Reputation: 8903
I am trying to understand the concept of running multiple reducers in MR job and came to know that it is partitioner which decides which (key,value) pairs goes to which reducer.
Can we run multiple reducers without running partitioner? Would that be a valid scenario?
Upvotes: 0
Views: 132
Reputation: 5538
Think partitioner as the entity which decides on which reducer(bucket) is going to process a particular key-value (element) output of a mapper.
The default partitioner uses a hash function of key to divide the elements across reducer. An analogy is how core java map collection uses hash function to decided bucket (reducer) for the element (key-value).
In this process, it guarantee that the same key is sent to a single reducer (which process the all the values of the key). So, if mapper emits m
unique key (each key can have any count) and there are n
reducer, partitioner tries to distribute keys such that each reducer gets m/n
unique keys along with a list of values associated with the key.

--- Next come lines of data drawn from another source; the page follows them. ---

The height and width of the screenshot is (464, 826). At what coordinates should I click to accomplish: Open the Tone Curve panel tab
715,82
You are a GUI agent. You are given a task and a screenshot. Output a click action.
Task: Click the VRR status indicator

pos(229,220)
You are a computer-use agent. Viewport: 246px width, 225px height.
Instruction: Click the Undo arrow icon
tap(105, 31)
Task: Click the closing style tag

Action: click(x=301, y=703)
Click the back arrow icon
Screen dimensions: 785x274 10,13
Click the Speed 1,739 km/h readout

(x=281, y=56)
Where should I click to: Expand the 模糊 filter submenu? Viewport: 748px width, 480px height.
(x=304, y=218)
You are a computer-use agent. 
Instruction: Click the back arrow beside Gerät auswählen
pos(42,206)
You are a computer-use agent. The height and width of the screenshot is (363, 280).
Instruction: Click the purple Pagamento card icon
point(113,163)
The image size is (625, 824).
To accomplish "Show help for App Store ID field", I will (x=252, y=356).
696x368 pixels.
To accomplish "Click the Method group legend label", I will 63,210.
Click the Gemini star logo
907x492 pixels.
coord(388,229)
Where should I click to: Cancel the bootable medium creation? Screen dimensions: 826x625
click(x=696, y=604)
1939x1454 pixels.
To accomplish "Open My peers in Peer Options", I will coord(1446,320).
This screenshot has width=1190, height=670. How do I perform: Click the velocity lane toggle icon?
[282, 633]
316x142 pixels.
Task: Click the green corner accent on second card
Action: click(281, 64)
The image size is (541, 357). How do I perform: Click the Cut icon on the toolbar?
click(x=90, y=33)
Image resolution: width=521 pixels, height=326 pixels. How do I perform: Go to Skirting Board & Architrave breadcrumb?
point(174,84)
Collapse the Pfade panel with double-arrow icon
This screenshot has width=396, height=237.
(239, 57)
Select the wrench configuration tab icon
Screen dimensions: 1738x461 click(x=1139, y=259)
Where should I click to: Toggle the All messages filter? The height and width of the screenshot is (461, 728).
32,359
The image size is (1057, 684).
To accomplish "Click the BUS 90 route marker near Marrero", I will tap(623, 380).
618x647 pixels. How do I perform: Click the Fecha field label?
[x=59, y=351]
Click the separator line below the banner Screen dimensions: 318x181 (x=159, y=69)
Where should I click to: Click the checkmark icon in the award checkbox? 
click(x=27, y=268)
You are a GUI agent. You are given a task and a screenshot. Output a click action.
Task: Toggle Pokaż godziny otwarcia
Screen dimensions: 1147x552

Note that, it is possible to set the number of reducer in the program. It means you are saying the partitioner to restrict number of buckets available to distribute the keys.
Upvotes: 2
Reputation: 5521
If you don't specify a partitioner, the default HashPartitioner
runs. It simply hashes based on the key:
public int getPartition(K2 key, V2 value, int numReduceTasks) {
return (key.hashCode() & Integer.MAX_VALUE) % numReduceTasks;
}
Upvotes: 2